(MENAFN- ALA Group) Barcelona, Spain, October 20, 2025 — SOM Biotech, a clinical-stage company dedicated to the discovery and development of innovative therapies for rare central nervous system disorders, announces today that it has received the final report on the End-of-Phase 2 Meeting held with the US Food and Drug Administration (FDA) on September 19, 2025. The Agency is aligned on the proposed Phase 3 study design followed by an open label extension (OLE) that will support the filing of a New Drug Application (NDA) for treating Huntington’s disease.
SOM3355 is a drug with a unique multimodal mechanism of action that works as a selective β-blocker and a VMAT1 and VMAT2 inhibitor. It has successfully completed a Proof of Concept and a Phase 2b clinical study in Huntington’s disease.
“We are excited about this positive outcome with the FDA, in addition to the recent excellent feedback from the EMA; both agencies have corroborated on the potential of SOM3355 for HD treatment,” said Silvia Panigone, CEO of SOM Biotech. “We appreciate the supportive and constructive discussions with the FDA and the alignment on the proposed Phase 3 study that will drive the approval of the first drug for treating the complex symptomatology of Huntington’s disease, including chorea, the behavioral and psychiatric symptoms such as depression and anxiety.”
Current authorized drugs are for the treatment of chorea only, all carry a black box warning for increased risk of depression and suicidal thoughts and show side effects that cannot be distinguished from the progression of the disease.
The results from SOM Biotech’s Phase 2b study in Huntington’s disease showed that participants treated with SOM3355, besides exhibiting a significant improvement in chorea compared to placebo, also experienced a decrease in anxiety and an improvement in depressive symptoms, according to the Beck Depression Inventory (BDI), with a mean score reduction of -3.32 ± SD 4.845 in the SOM3355 600 mg/day treatment group that had a baseline score indicating a mild depression, with no changes in the placebo group. The study also confirmed the lack of somnolence as a side effect.

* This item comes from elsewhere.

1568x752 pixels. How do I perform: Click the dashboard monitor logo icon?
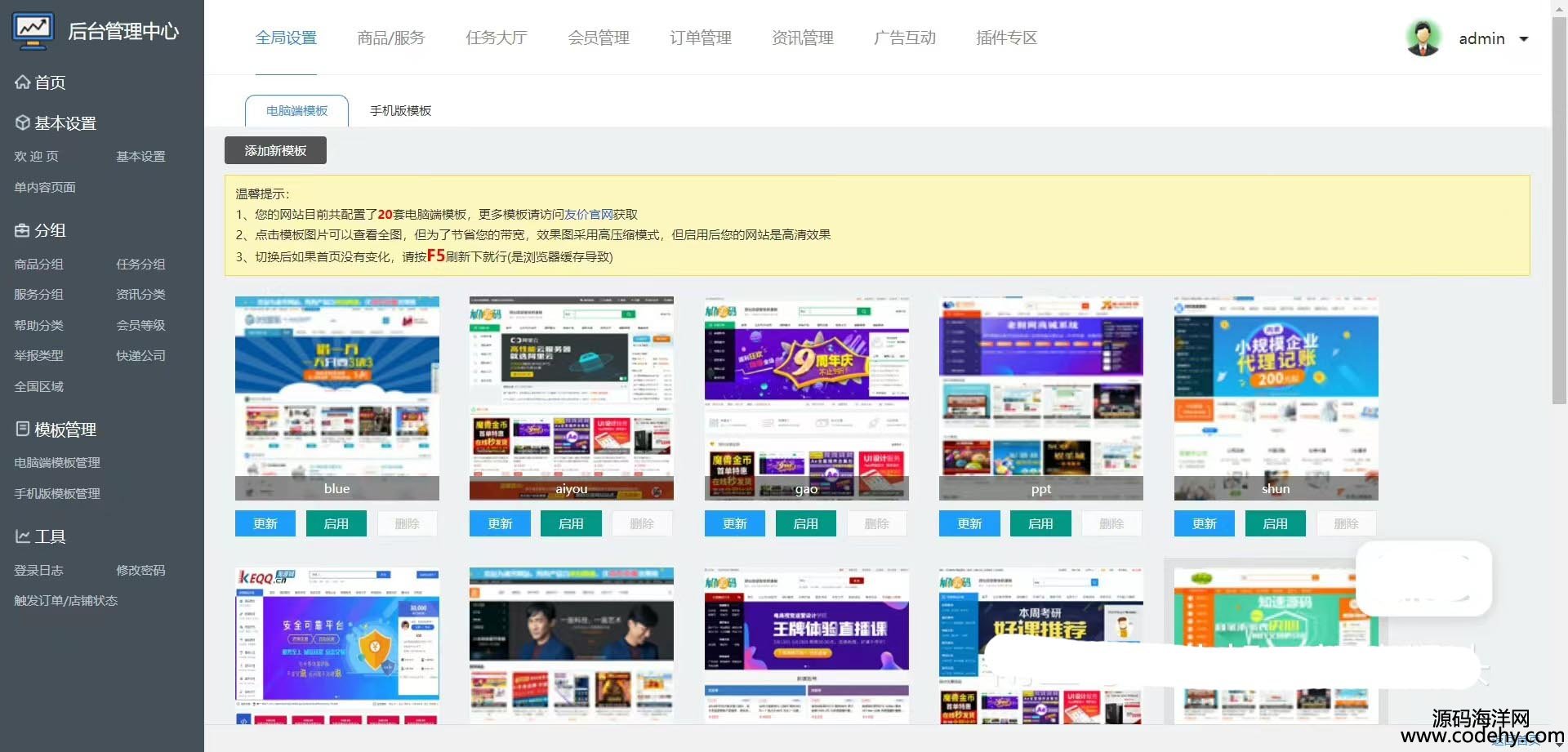point(33,30)
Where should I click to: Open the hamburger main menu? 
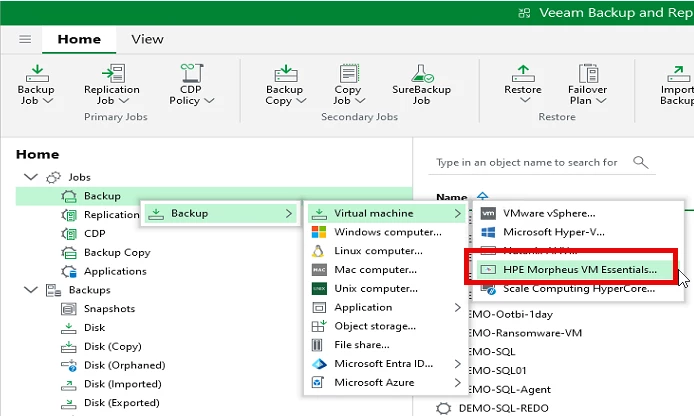click(25, 40)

“These results showing a positive effect on depression and anxiety, with no somnolence on top of chorea improvement, are unprecedented and fulfill the unmet need for an effective and well-tolerated drug to treat HD through the different stages of the disease. The medical need for long-term tolerable treatments becomes even more relevant in cases in which disease progression is slowed down by any emerging gene therapy,” said Rossella Medori, MD, CMO of SOM Biotech.

“Efficacy on behavior and psychiatric symptoms, together with a favorable safety profile, will make SOM3355 the symptomatic treatment of choice for Huntington’s disease,” added Panigone.



The double-blind placebo-controlled Phase 3 clinical study that will support the drug approval is expected to start in Q4, 2026 and includes the testing of one dose of SOM3355. It will enroll individuals with a diagnosis of mild-to-severe Huntington’s disease.
Participants will be randomized to 600mg SOM3355 daily tablets or a placebo, for three months (12 weeks). Upon study completion, they will be eligible to enter a nine-month open-label extension (OLE) study to assess the possibility of a favorable impact on disease progression.

“We are committed to moving forward with the pivotal trial and to continuing discussions with the FDA. The alignment with the Agency on a three-month study gives us a short time period for a possible approval,” concludes Medori.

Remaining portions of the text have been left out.